O genuíno ânimo para organizar amplos setores da população, gerou diversas formas de auto organização que vão desde assembleias, coordenações, comitês de emergência ou inclusive brigadas de primeiros socorros. Esses espaços tem uma leitura realista do momento: o governo não quer entregar nenhuma mudança estrutural, cada demanda que se instalou nas ruas só será conquistada pela luta, para isso a greve deve ser ativa, que realmente se paralise a produção.

A greve geral deve exigir o julgamento e punição dos assassinos do povo, a liberdade dos presos, direito de se manifestar. Mas isso só será possível se preparamos um plano de luta que permita estender e aprofundar a greve geral, através de assembleias de bases e coordenações, onde se prponha levar adiante a vontade das ruas que esta sexta voltaram a se expressar com força: “que caía Piñera!”

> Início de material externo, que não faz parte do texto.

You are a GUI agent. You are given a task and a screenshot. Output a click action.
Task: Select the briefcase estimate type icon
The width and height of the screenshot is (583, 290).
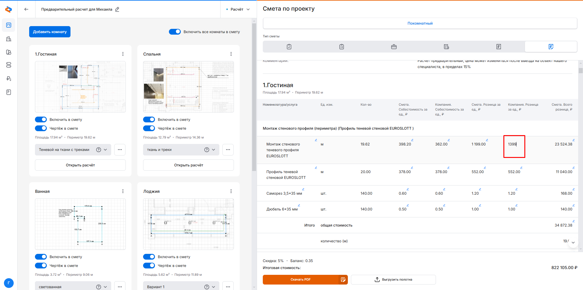click(394, 47)
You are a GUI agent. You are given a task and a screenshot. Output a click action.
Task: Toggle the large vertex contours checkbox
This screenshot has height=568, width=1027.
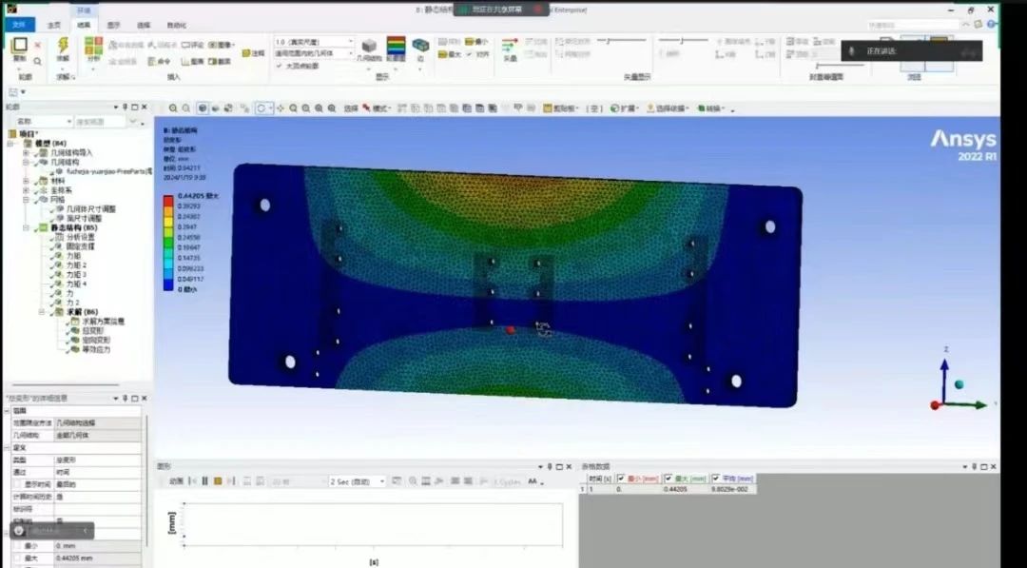click(280, 66)
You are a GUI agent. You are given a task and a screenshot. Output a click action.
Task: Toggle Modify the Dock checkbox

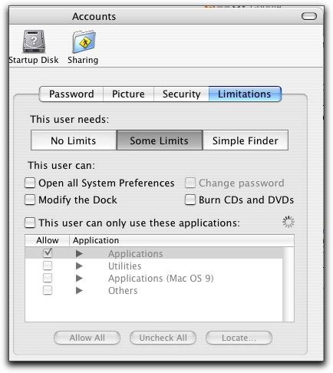coord(30,200)
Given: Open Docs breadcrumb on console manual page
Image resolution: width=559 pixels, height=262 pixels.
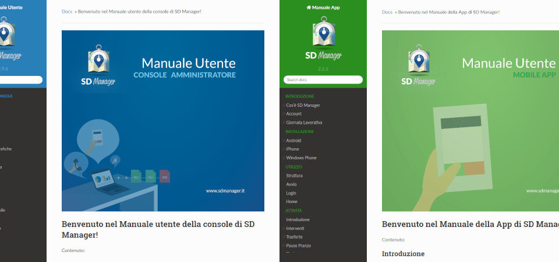Looking at the screenshot, I should pyautogui.click(x=67, y=12).
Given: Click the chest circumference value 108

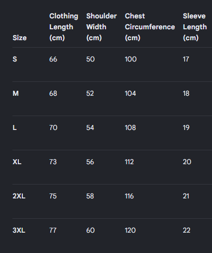Looking at the screenshot, I should click(x=130, y=127).
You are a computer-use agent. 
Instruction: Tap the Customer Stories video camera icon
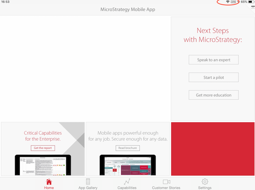click(166, 182)
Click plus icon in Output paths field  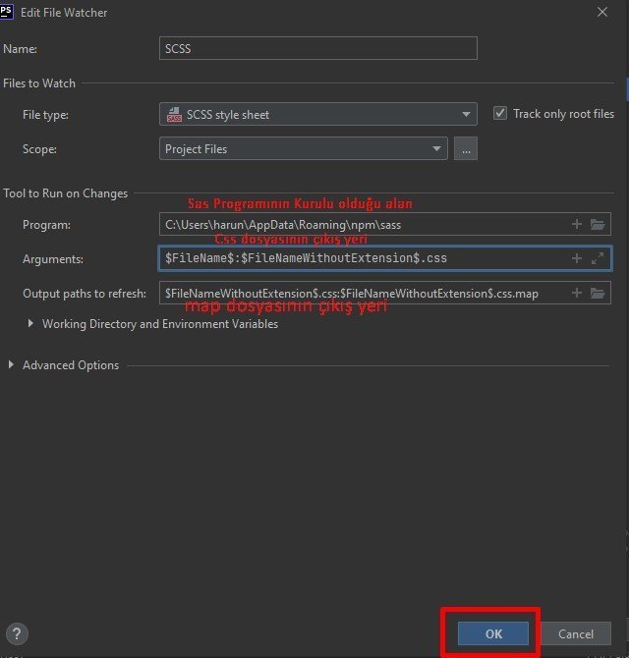577,294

Com esse ponto de partida - e em combinação com a enorme força dos trabalhadores mobilizados - podemos conseguir a unidade e a força para derrotar Piñera, a herança da ditadura e passar por cima dos dirigentes burocráticos que historicamente nos pressionam a aceitar migalhas, mudando questões mínimas para não ter que transformar tudo, mas como dizem nas ruas, está dado que o Chile seja o berço e o túmulo do neoliberalismo.